Du côté de l'entourage de Jospin il paraît que l'on planche sur un arsenal législatif, qui serait à proposer en urgence au mois de mai à l'occasion du retour à l'Assemblée en deuxième lecture de projets de lois se rapportant aux problèmes sociaux. Mais comme le précise le porte-parole du PS Vincent Peillon, il s'agit simplement " de mieux encadrer la procédure des plans sociaux " lorsqu'une entreprise réalise des profits. François Hollande, premier secrétaire du Parti Socialiste, a précisé qu'il s'agissait de " rendre plus coûteuses les décisions de supprimer des emplois ". Quand on sait que dans les grandes entreprises les plans de licenciements sont provisionnés dans les comptes à hauteur de centaines de millions de francs voire de milliards, ce ne sont pas quelques mesurettes marginales qui vont leur arrêter le bras plus que toutes les autres mesures prises par le passé. Et il y en a eu de nombreuses qui se sont révélées totalement impuissantes à faire échec aux décisions patronales, sauf à la marge et de façon très partielle.

Pourtant, chacun connaît la solution pour empêcher véritablement les licenciements collectifs dans les entreprises, et d'abord dans celles qui font du profit. Ce serait de les interdire purement et simplement par la loi sous peine de réquisition au bénéfice de la collectivité.

Cela serait utopique et impossible à faire ? Mais non ! Il existe dans la loi une multitude de cas où les sociétés industrielles et commerciales peuvent se voir réquisitionner sur- le-champ leurs avoirs en banque, voire leur simple droit à continuer une activité. Des procédures permettent ainsi de récupérer les machines, les stocks, les terrains immobiliers. Il s'agit de tout ce qui organise les relations des entreprises avec ceux qui leur doivent de l'argent et avec ceux à qui elles en doivent. De même en cas de besoin, pour ses finances, l'Etat a les mêmes prérogatives, encore plus facilitées par la loi.

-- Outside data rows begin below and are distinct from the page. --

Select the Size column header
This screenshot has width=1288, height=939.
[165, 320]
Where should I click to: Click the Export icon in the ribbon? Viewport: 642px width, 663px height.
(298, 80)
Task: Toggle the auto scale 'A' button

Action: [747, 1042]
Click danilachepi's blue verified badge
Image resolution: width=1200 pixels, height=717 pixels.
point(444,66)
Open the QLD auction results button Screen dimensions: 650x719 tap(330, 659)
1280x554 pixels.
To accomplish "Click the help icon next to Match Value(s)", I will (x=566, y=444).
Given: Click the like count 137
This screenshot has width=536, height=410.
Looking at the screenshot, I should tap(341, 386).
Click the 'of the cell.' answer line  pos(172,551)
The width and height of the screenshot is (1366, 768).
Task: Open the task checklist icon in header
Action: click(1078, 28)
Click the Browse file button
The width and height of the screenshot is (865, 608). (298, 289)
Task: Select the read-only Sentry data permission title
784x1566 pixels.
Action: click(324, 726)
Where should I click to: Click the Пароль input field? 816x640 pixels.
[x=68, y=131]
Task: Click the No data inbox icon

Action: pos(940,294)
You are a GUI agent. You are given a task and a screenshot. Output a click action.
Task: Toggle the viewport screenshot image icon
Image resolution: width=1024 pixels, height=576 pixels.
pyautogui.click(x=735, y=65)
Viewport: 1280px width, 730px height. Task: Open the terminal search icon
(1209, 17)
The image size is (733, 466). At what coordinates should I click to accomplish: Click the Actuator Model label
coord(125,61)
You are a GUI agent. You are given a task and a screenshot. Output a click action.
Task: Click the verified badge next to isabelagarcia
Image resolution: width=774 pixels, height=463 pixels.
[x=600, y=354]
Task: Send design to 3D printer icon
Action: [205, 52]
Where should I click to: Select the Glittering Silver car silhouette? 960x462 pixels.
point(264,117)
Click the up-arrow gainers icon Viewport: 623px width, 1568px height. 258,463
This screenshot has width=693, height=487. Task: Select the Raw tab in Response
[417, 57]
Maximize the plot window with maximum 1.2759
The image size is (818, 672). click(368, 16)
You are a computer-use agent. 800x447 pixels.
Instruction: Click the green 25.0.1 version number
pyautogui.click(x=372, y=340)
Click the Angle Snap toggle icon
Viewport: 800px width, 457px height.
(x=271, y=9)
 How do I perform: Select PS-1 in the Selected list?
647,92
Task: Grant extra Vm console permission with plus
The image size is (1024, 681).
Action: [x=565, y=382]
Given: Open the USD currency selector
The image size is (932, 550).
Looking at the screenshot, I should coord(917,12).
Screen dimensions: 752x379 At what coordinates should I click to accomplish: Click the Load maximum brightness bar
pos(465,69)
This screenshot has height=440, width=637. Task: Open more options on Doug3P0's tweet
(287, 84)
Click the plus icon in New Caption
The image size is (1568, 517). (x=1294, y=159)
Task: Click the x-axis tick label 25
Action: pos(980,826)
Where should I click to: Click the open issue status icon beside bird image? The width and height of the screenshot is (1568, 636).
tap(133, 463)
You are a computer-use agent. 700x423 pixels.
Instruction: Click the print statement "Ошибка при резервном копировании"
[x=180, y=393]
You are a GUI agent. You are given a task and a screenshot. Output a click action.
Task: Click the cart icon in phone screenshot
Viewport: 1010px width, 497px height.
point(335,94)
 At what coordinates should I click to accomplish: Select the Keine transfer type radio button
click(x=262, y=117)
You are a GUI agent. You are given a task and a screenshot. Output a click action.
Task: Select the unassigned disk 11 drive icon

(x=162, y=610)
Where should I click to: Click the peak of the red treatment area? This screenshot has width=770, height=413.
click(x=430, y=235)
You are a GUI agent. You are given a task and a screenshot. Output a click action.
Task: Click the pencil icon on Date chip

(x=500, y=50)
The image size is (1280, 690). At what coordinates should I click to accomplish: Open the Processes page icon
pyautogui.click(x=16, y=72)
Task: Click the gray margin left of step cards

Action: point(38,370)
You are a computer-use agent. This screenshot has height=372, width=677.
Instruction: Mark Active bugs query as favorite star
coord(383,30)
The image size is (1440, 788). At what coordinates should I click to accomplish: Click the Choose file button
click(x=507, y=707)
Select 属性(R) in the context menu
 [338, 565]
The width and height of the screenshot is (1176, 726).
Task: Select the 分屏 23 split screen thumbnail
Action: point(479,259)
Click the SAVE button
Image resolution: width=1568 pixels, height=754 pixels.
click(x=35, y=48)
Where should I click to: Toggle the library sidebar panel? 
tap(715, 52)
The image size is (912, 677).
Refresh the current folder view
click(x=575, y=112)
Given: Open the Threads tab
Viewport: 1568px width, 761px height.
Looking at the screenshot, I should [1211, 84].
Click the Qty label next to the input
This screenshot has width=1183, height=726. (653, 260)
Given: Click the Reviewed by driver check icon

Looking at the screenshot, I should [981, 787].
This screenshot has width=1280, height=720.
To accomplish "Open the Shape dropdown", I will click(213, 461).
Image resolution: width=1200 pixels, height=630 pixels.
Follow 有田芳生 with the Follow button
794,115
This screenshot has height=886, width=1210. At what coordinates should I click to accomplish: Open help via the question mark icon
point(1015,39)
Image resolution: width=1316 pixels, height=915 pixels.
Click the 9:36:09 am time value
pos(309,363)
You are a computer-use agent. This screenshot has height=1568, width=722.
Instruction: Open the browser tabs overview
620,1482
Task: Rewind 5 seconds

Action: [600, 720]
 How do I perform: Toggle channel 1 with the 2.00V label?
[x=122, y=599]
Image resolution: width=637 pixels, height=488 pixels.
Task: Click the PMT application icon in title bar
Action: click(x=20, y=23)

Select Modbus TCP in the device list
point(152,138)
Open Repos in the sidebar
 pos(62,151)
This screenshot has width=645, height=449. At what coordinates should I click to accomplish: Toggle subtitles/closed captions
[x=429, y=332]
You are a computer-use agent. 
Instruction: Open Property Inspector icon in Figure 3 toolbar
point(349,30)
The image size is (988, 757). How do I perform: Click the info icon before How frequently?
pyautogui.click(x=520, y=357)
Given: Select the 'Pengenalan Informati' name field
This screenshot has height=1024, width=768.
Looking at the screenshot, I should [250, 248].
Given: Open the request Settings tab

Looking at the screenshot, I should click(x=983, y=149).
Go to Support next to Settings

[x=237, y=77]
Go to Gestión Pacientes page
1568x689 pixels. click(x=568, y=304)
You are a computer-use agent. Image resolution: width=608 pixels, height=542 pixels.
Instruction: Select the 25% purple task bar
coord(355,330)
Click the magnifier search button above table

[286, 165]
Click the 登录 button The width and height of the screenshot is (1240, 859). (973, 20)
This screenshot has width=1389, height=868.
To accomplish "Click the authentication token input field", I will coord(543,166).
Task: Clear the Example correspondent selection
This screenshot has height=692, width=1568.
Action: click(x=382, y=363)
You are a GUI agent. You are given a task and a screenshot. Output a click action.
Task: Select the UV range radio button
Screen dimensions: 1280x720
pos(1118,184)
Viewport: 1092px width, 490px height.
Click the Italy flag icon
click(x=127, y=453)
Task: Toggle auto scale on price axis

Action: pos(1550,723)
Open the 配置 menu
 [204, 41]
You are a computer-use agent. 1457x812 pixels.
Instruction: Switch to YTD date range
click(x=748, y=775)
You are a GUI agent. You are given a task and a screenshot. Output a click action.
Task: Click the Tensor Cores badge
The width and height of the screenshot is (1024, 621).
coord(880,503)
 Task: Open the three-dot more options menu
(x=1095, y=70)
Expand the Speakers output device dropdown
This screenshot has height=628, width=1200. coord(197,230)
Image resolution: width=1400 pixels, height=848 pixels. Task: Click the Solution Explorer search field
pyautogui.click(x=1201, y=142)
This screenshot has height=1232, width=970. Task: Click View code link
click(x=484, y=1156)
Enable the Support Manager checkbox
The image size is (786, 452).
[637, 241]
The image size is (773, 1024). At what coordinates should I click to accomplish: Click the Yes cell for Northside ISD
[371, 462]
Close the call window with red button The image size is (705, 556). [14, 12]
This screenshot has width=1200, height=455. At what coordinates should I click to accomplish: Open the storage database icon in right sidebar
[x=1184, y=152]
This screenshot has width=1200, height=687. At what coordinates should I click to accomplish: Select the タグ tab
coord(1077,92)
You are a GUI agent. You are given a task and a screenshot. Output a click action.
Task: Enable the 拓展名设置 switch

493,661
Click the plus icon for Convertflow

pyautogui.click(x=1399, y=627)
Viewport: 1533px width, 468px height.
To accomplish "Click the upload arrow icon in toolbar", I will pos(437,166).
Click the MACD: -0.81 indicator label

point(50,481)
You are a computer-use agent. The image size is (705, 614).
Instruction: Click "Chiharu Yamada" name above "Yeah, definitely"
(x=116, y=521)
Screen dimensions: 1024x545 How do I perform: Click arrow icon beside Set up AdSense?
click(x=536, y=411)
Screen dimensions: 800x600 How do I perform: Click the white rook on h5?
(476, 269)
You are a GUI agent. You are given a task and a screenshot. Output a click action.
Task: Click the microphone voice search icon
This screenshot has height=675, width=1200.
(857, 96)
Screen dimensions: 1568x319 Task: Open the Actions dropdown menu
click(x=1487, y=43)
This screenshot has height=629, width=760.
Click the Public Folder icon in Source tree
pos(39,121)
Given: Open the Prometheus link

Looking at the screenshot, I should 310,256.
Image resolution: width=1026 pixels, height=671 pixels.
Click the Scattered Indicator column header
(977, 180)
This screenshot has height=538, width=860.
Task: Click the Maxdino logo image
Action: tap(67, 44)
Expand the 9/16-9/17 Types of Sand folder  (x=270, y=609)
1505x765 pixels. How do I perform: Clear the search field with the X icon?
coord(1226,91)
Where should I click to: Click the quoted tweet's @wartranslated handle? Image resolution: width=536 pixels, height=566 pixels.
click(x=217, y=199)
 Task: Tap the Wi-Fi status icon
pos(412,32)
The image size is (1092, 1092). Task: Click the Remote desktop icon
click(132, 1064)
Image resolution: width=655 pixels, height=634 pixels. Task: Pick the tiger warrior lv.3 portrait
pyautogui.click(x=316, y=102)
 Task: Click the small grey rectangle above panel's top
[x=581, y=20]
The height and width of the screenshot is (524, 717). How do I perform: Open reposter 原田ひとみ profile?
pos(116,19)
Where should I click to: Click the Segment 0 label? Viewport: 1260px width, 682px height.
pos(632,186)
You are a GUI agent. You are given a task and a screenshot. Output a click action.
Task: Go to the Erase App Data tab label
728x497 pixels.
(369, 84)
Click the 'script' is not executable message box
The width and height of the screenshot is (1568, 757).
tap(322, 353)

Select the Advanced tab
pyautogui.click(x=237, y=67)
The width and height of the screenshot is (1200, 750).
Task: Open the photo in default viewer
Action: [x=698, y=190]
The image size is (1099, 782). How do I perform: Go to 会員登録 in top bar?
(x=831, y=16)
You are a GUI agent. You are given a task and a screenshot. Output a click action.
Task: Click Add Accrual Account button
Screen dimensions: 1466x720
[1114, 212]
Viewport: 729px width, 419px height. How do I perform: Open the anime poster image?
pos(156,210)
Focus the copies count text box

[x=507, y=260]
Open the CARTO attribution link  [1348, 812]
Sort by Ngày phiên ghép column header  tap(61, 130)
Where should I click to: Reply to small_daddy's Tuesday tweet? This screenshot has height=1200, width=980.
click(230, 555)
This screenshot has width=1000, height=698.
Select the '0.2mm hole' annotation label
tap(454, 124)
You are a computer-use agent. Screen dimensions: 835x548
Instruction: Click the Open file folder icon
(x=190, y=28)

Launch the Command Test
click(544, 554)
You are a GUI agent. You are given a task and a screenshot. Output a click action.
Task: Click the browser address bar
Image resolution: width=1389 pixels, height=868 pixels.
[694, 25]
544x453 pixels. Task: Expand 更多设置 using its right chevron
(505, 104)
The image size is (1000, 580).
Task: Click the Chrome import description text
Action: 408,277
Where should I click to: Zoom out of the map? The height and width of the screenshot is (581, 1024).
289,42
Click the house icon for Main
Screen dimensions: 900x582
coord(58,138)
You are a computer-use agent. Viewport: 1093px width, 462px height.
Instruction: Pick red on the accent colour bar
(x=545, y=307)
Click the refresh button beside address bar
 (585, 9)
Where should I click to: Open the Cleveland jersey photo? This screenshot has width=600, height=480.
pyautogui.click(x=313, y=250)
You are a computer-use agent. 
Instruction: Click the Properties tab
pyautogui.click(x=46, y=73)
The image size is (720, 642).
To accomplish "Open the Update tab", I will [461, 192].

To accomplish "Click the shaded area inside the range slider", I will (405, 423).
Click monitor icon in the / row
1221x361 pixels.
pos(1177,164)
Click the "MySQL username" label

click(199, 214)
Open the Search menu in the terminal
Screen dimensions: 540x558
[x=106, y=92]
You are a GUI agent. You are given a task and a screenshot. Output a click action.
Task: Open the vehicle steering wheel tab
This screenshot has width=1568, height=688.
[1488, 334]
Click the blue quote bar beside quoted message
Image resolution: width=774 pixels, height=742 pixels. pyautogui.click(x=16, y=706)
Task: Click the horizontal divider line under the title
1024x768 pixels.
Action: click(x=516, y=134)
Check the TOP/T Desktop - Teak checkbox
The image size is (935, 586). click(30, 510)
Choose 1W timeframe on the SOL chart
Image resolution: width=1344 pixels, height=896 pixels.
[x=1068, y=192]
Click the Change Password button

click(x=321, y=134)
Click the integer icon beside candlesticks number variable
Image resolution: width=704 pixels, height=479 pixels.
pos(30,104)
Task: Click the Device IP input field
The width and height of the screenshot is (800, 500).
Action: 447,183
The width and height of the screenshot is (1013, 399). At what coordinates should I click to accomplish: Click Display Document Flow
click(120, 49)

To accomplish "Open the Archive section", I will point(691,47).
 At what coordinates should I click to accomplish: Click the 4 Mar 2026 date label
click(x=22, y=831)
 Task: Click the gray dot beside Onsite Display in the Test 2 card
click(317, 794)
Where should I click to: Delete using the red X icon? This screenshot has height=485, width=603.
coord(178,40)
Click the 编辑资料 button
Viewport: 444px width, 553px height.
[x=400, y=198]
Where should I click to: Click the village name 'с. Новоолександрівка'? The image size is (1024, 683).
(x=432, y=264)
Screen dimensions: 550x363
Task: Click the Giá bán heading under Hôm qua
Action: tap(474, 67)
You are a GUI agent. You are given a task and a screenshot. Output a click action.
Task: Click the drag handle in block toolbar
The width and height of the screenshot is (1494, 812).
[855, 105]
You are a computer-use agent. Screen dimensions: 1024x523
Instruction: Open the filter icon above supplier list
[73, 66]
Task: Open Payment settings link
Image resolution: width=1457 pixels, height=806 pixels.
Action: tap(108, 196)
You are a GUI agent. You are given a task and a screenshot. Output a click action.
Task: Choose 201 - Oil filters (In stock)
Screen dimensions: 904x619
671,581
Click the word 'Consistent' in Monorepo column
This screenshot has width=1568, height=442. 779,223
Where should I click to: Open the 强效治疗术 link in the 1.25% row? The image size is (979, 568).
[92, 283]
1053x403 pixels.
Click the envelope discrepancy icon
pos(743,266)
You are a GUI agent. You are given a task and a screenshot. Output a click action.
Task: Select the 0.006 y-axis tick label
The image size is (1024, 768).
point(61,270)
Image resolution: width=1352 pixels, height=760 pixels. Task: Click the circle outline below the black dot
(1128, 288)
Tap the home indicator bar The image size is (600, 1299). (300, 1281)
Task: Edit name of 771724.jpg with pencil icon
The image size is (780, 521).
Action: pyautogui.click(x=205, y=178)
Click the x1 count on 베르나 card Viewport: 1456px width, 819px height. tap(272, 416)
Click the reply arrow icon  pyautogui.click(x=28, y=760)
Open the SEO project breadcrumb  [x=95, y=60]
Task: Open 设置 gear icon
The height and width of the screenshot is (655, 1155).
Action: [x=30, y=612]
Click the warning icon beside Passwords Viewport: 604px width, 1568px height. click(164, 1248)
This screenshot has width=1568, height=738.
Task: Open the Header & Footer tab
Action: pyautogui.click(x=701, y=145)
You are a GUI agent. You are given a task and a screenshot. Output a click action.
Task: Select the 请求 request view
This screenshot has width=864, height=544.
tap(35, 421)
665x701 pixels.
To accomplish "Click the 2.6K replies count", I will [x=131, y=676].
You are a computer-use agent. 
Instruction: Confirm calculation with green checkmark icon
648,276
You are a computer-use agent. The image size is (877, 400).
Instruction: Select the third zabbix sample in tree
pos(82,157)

Alors de la part de ceux qui refusent ces mesures de contrainte contre les patrons, qu'ils jugent trop radicales, il ne s'agit que d'un choix de classe. C'est par principe et non par impossibilité pratique qu'ils refusent de faire quoi que ce soit de sérieux et d'efficace, pour ôter le droit de licencier à ces grands patrons qui s'octroient des bénéfices scandaleux au travers des licenciements.

Le même Vincent Peillon, exprimant la pensée de Jospin et du gouvernement socialiste, et répondant à la proposition reprise à son compte par Bernard Thibaut pour la CGT, sur l'éventuelle interdiction des licenciements, a déclaré : " L'interdiction des licenciements pour les entreprises qui font des bénéfices n'est pas une solution, car faire des bénéfices n'est pas préjudiciable ". En effet ce n'est pas préjudiciable... aux actionnaires, mais le fait de licencier pour accroître ses bénéfices est intolérable pour toute la société, à l'exception justement des actionnaires. On aura compris que c'est au bout du compte de leur côté que se situaient le gouvernement et le Parti Socialiste, quelles que soient leurs simagrées.